BULLE D’EXCOMMUNICATION
DU PAPE CLÉMENT XII[1]
CONTRE LES FRANCS-MAÇONS


« La divine Providence nous ayant placé, malgré notre indignité, dans la chaire la plus élevée de l’apostolat, pour y veiller sans cesse à la sûreté du troupeau qui nous est confié, nous avons donné tous nos soins, autant que le secours d’en haut nous l’a permis, et toute notre application, à opposer au vice et à l’erreur une barrière qui en arrête le progrès, à conserver spécialement l’intégrité de la religion orthodoxe, et à éloigner des fidèles, dans ces temps difficiles, tout ce qui pourrait être pour eux une occasion de trouble.

« Nous avons appris, et le bruit public ne nous a pas permis d’en douter, qu’il s’était formé une certaine société assemblée ou association, sous le nom de francs-maçons ou liberi muratori, ou sous une appellation équivalente suivant la diversité des langues, dans laquelle sont admises indifféremment des personnes de toute religion et de toute secte, qui, sous les dehors affectés d’une probité naturelle qu’on exige et dont on se contente, se sont établi certaines lois, certains statuts qui les lient les unes les autres et qui, en particulier, les obligent, sous les plus grièves peines, en vertu d’un serment prêté sur les saintes Écritures, de garder un secret inviolable sur tout ce qui se passe dans leurs assemblées.

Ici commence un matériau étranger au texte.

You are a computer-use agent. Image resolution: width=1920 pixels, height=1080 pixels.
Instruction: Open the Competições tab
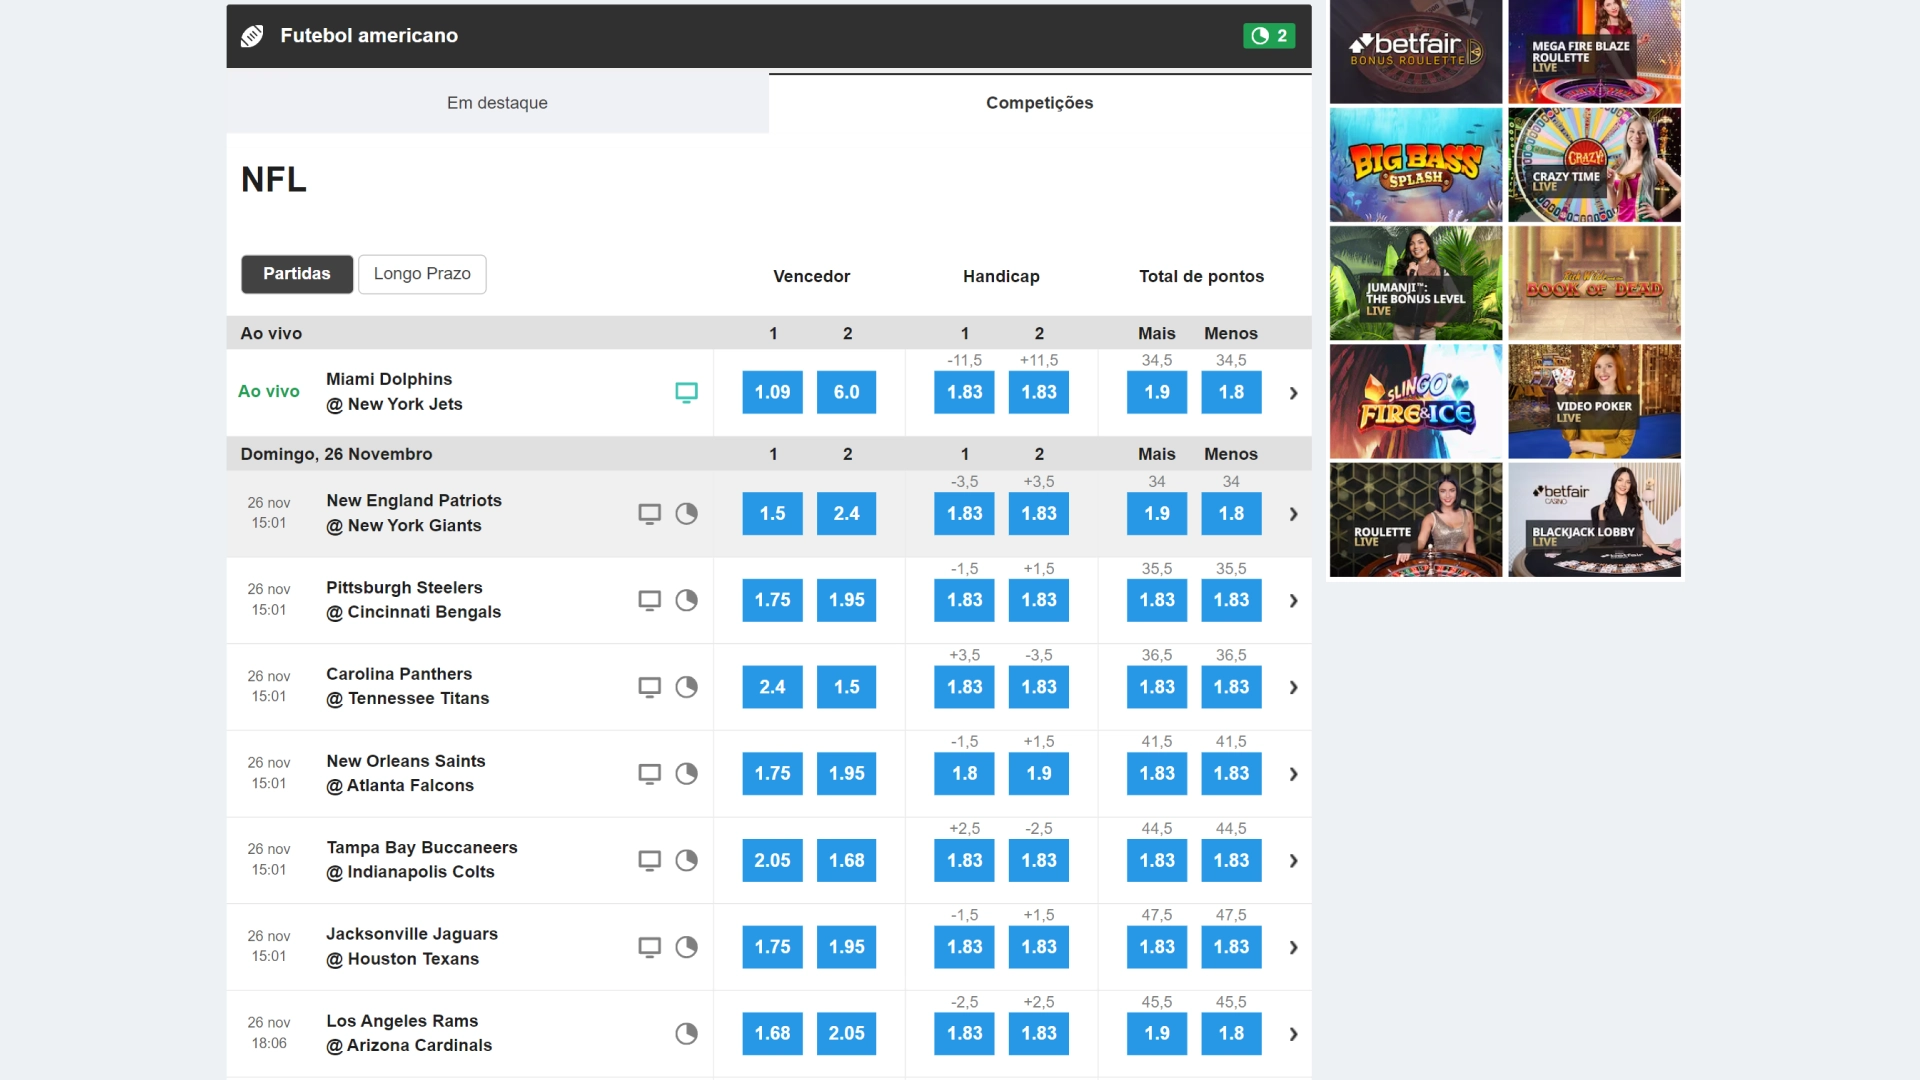(x=1039, y=102)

« Mais, comme le crime se découvre lui-même, et que, malgré les précautions qu’il prend pour se cacher, il se trahit par l’éclat qu’il ne peut arrêter, cette société, ces assemblées sont devenues si suspectes aux fidèles, que tout homme de bien regarde aujourd’hui comme un signe peu équivoque de perversion quiconque s’y fait adopter. Si leurs actions étaient irréprochables, ils ne se déroberaient pas avec tant de soin à la lumière. De là vient que, depuis longtemps, la plupart des princes les ont sagement proscrites, ces sociétés, de leurs États. Ils ont regardé ces sortes de gens comme ennemis de la sûreté publique.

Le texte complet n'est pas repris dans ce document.